# Exercise requirements:
Each line of the data below must be given again exactly as written.

(Records from a collection)
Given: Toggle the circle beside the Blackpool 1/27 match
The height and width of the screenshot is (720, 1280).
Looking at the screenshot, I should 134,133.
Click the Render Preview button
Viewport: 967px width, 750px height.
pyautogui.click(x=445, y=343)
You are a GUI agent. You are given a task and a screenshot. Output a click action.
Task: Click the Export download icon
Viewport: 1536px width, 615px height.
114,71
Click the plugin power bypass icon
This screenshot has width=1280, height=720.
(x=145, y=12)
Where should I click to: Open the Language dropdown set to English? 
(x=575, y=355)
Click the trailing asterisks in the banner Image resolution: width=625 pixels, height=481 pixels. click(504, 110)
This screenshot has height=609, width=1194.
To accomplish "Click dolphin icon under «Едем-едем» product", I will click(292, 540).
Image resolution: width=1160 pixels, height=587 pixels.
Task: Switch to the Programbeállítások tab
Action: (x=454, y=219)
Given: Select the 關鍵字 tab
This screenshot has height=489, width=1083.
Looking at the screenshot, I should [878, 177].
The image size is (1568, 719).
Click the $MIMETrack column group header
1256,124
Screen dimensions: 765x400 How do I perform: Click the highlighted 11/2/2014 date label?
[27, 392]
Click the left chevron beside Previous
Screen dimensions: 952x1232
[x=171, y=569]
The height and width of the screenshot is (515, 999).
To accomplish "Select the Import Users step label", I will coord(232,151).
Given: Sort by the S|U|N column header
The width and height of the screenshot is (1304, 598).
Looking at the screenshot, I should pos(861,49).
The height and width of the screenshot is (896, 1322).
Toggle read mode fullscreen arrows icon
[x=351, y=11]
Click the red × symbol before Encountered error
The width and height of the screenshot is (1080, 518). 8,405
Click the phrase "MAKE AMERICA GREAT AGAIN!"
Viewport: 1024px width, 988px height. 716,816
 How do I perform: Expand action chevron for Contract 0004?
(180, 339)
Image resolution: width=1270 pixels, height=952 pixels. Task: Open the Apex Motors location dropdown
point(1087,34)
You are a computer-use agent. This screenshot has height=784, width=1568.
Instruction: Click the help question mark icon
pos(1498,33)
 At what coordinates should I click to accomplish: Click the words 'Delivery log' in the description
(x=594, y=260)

# Written reply:
Given: Toggle the circle beside the Blackpool 1/27 match
The height and width of the screenshot is (720, 1280).
Looking at the screenshot, I should 134,133.
Click the Render Preview button
Viewport: 967px width, 750px height.
pyautogui.click(x=445, y=343)
You are a GUI agent. You are given a task and a screenshot. Output a click action.
Task: Click the Export download icon
Viewport: 1536px width, 615px height.
114,71
Click the plugin power bypass icon
This screenshot has width=1280, height=720.
(x=145, y=12)
Where should I click to: Open the Language dropdown set to English? 
(x=575, y=355)
Click the trailing asterisks in the banner Image resolution: width=625 pixels, height=481 pixels. click(504, 110)
This screenshot has height=609, width=1194.
To accomplish "Click dolphin icon under «Едем-едем» product", I will click(292, 540).
Image resolution: width=1160 pixels, height=587 pixels.
Task: Switch to the Programbeállítások tab
Action: (x=454, y=219)
Given: Select the 關鍵字 tab
This screenshot has height=489, width=1083.
Looking at the screenshot, I should [878, 177].
The image size is (1568, 719).
Click the $MIMETrack column group header
1256,124
Screen dimensions: 765x400 How do I perform: Click the highlighted 11/2/2014 date label?
[27, 392]
Click the left chevron beside Previous
Screen dimensions: 952x1232
[x=171, y=569]
The height and width of the screenshot is (515, 999).
To accomplish "Select the Import Users step label", I will coord(232,151).
Given: Sort by the S|U|N column header
The width and height of the screenshot is (1304, 598).
Looking at the screenshot, I should pos(861,49).
The height and width of the screenshot is (896, 1322).
Toggle read mode fullscreen arrows icon
[x=351, y=11]
Click the red × symbol before Encountered error
The width and height of the screenshot is (1080, 518). 8,405
Click the phrase "MAKE AMERICA GREAT AGAIN!"
Viewport: 1024px width, 988px height. 716,816
 How do I perform: Expand action chevron for Contract 0004?
(180, 339)
Image resolution: width=1270 pixels, height=952 pixels. Task: Open the Apex Motors location dropdown
point(1087,34)
You are a computer-use agent. This screenshot has height=784, width=1568.
Instruction: Click the help question mark icon
pos(1498,33)
 At what coordinates should I click to accomplish: Click the words 'Delivery log' in the description
(x=594, y=260)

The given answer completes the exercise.